The identity of the man caught in Kandahar province could not be released on security grounds, provincial governor Assadullah Khalid said, after reports he was Mullah Dadullah, credited as one of the masterminds of the Taliban insurgency launched nearly five years ago.

The man was badly wounded in a battle in Kandahar's Panjwayi that started on Wednesday and was fought by Taliban rebels who had come from across Afghanistan, Khalid told reporters. Around 100 were killed, he said, upping a previous figure of 18.

The US-led coalition helping to fight Taliban rebels announced meanwhile that 60 "enemy" were killed in a separate battle on Wednesday in neighbouring Helmand province. Afghan officials had said about 40 were killed.

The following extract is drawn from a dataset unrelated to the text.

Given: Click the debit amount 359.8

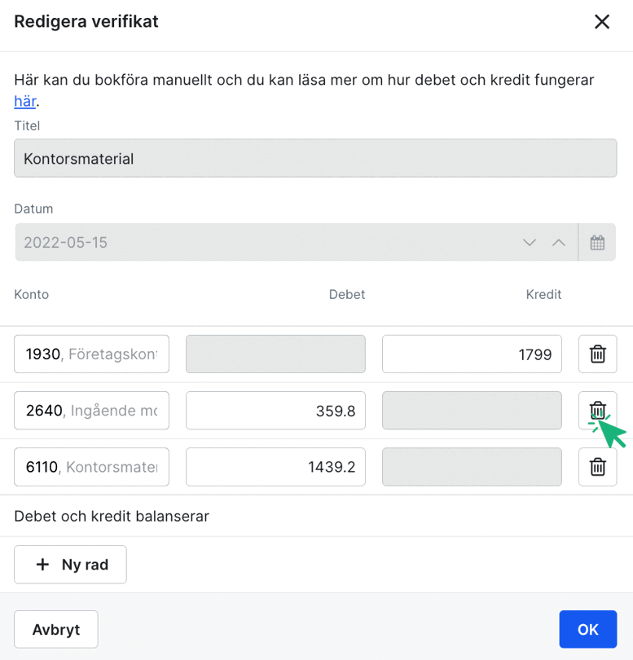Looking at the screenshot, I should pyautogui.click(x=275, y=411).
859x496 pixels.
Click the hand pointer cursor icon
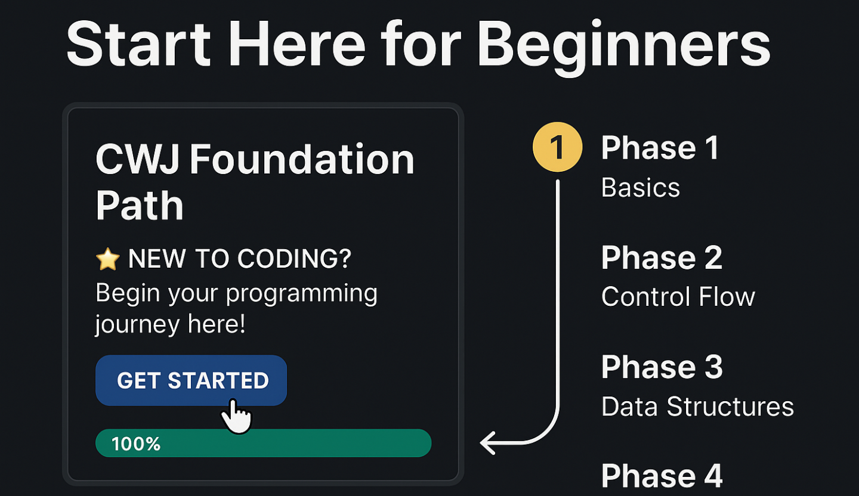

The new tolls took past 190 the number of insurgents killed in two days of clashes between security forces and Taliban rebels in some of the heaviest fighting since the regime was toppled in 2001 by a US-led invasion.


I read elsewhere that we have some doubts about the status of the Taliban guy captured, but the enemy death toll is solid, it seems, and can't be too good for their recruiting.

If this is what their offensives look like, more power to them. When they mass, the usual result is that the "target" calls for help and then ground and air support comes in to repel the attackers and chase them down to kill them in large numbers.

As an aside, given that we are out looking for the enemy now, this doesn't seem so much like an offensive by the enemy but a low density mutual slashing. We are on the move more than the enemy, so this seems more like a meeting engagement if you have to categorize it.

Anyway, this current enemy activity will continue until the weather turns cold or they get tired of dying in large numbers.

Not that I'm trying to overstate the impact of these casualties on the enemy. With enough money, the enemy will have the ability to go into the mountains of Afghanistan and Pakistan and recruit more poor cannon fodder for new attacks. Body counts mean they aren't beating us--which is important; but the situation will only settle down into the usual tribal violence with no particular direction aimed against the nominally central government when the paymasters and/or leaders of the enemy get tired of a futile fight that might only end suddenly and badly with a PGM dropping out of nowhere on their heads.

UPDATE: Roggio (via Instapundit) notes that the various battles and skirmishes are hardly part of a grand coordinated Taliban offensive. Get a grip people It amazes me that some people can't see our plan and progress for victory in Iraq yet see deep plans in any spasm of activity that our enemies throw out.